Commission of Experts on East Timor Report
His Excellency Kofi Annan Secretary-General The United Nations 1 United Nations Plaza New York, New York 10017-3515
July 11, 2005
We write to encourage you to support the recommendations made by the Commission of Experts on East Timor that you established in February of this year and whose work concluded on May 26. We also urge you to publish the report of this Commission as soon as possible and to encourage the Security Council to meet soon to discuss its findings and recommendations.
The work of the experts has been faithful to the objectives you set for them, and will allow you to report back to the Security Council about the results of the accountability mechanisms established in Jakarta and Dili. At the same time, they have provided you with reliable analysis about the terms of reference of the Commission of Truth and Friendship proposed by the governments of Indonesia and East Timor.
Based on the experts’ report and on our own experience, it is impossible not to conclude that the main factor behind the limited progress in bringing to justice those most responsible for the atrocities committed in East Timor in 1999 is the intransigence of the Indonesian authorities in the face of their international legal obligations.
The United Nations decided in 2000 not to establish an international tribunal to try the crimes committed because it hoped that Indonesia would comply with its obligation to punish those responsible. That hope was betrayed and in fact Indonesia’s lack of cooperation undermined the ability of the Serious Crimes Unit to secure the custody of more than 75% of the persons it indicted, including those most responsible for orchestrating the international crimes that took place in 1999. The sham trials conducted in Jakarta before the ad hoc Court of Human Rights have not resulted in a single perpetrator serving a sentence.
The solution to this pattern of impunity will not come from a non-judicial investigation, such as the proposed Commission of Truth and Friendship, a body whose explicit rationale—as noted by the UN-appointed experts—is to bring “definitive closure” while apparently excluding criminal justice processes, and whose process of establishment has been deeply politicized.
In fact, the proposed Commission of Truth and Friendship runs against every lesson identified by your Report on the Rule of Law and Transitional Justice in Conflict and Post-Conflict Societies, issued in August 2004: it has been rushed through without appropriate consultation; it lacks public support in both countries; it does not have a transparent nominating process; and it lacks guarantees of independence. The proposed Commission’s mandate to recommend amnesties for those who have committed crimes against humanity is offensive to the victims and to every principle of international human rights law.
We have witnessed over the years how the victims of the atrocities committed in East Timor have looked to the United Nations to establish an international tribunal. We have seen their right to justice mocked by the Jakarta trials, and their hopes diminished by the premature closing of the Serious Crimes Unit in Dili. We have seen their dismay when political deals weakened their chances of achieving justice. Their legitimate expectations have been frustrated for long enough. Only decisive action from the international community can vindicate their rights.

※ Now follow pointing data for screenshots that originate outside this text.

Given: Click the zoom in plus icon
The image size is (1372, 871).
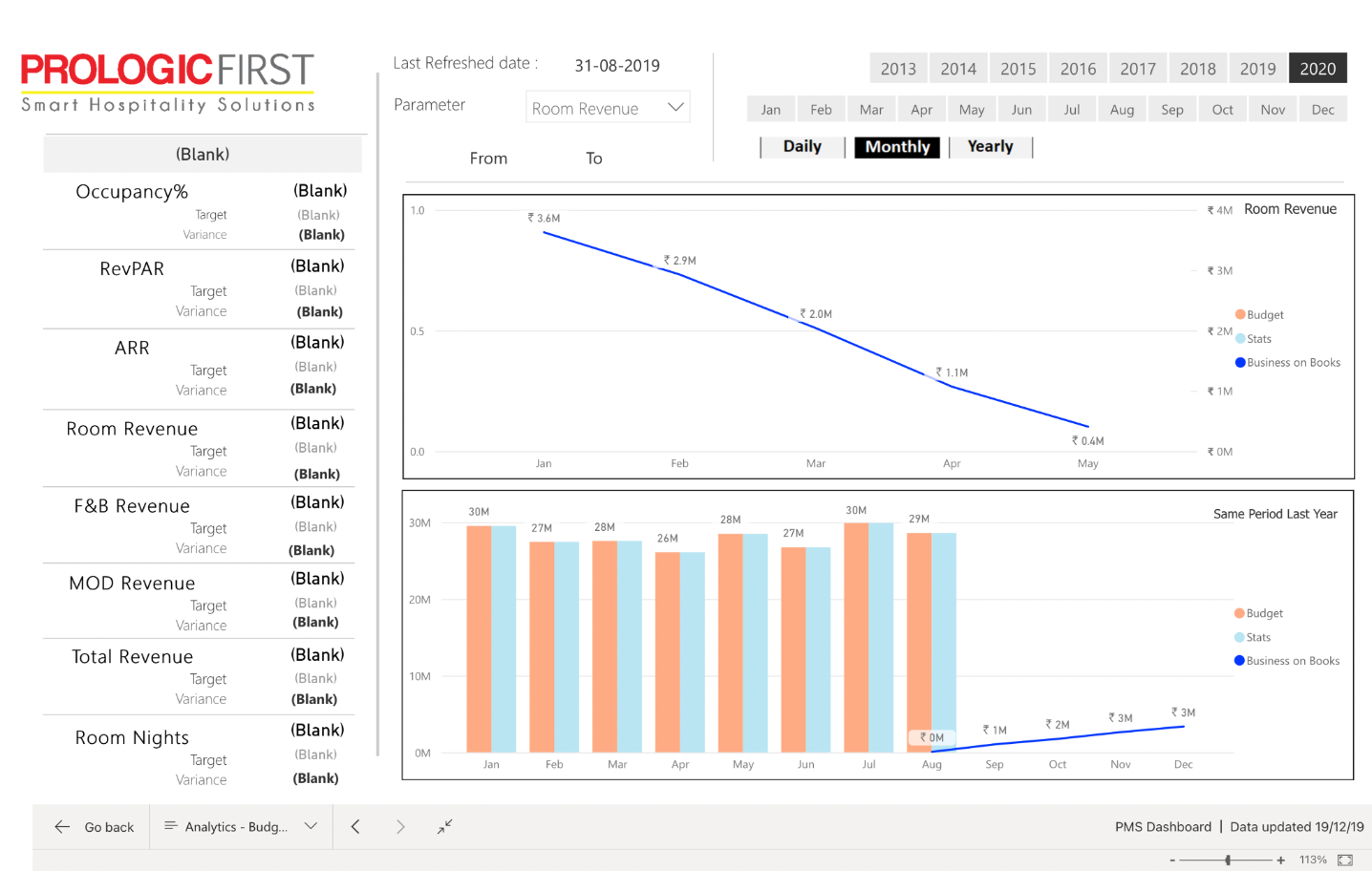Looking at the screenshot, I should click(x=1281, y=860).
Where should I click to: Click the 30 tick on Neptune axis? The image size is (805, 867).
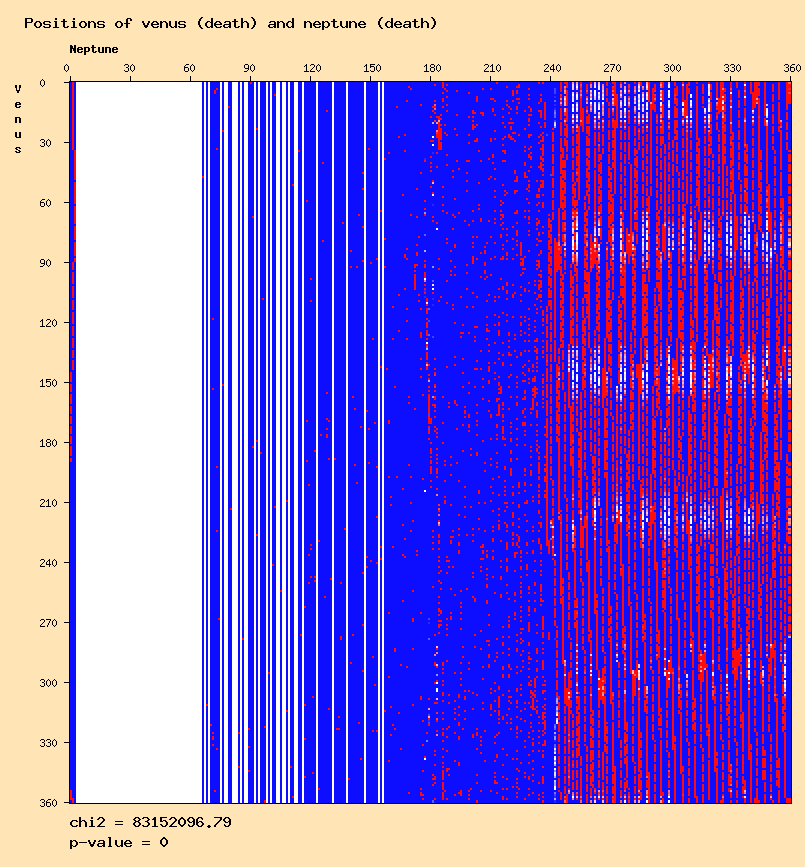click(129, 68)
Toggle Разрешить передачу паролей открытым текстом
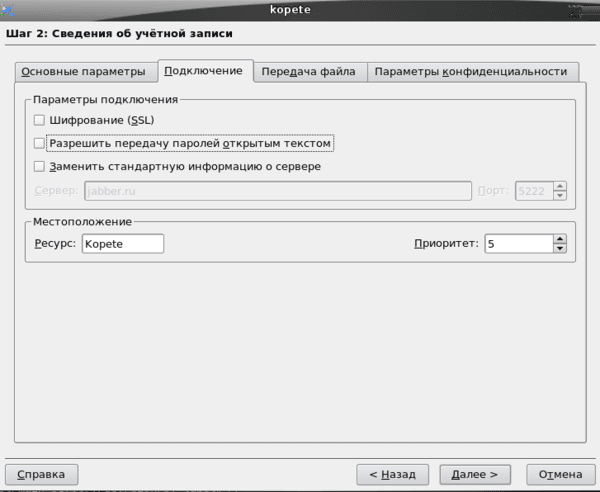600x492 pixels. coord(39,143)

We respectfully call on you to endorse the findings of the Commission of Experts before the Security Council and to actively support their recommendations. The experts recommend that Indonesia be given a final opportunity to comply with its obligations: to strengthen its judicial system; reopen the trials before the ad hoc court; and consider the evidence compiled by the Serious Crimes Unit against General Wiranto and other high-level officials.
Although we have serious reservations about Indonesia’s willingness to ensure that justice is done, we think that the experts’ proposals could be feasible if your office and the Security Council are prepared to establish a credible system to monitor compliance within the time frame proposed. Given the weaknesses identified by the Commission of Experts, such monitoring should include, inter alia, clear standards for the drafting of indictments, the conduct of the prosecution and witness protection processes, and judicial training and independence. Further, in the absence of substantive progress, such a system should include steps towards the establishment of an international tribunal.
We believe that only signals of strong resolve will persuade Indonesia to punish the perpetrators, and that bringing justice will in turn strengthen Indonesian democracy, cement genuine reconciliation with East Timor, and build lasting security in the region.
Nina Bang-Jensen Executive Director Coalition for International Justice
John M. Miller Coordinator East Timor and Indonesia Action Network
Amado Hei Head of Policy Advocacy The Hak Association- East Timor Association for Law, Human Right and Justice
Michael Posner Executive Director Human Rights First
Brad Adams Asia Division Director Human Rights Watch
Choirul Anam Coordinator Human Rights Working Group (Indonesia)
Juan E. Méndez President International Center for Transitional Justice
Charles A. Scheiner Secretariat International Federation for East Timor (IFET)
Tiago Amaral Sarmento Director Judicial System Monitoring Programme
Jim Goldston Executive Director Open Society Justice Initiative
Paul Barber TAPOL, the Indonesia Human Rights Campaign
Alex Flor Executive Director Watch Indonesia!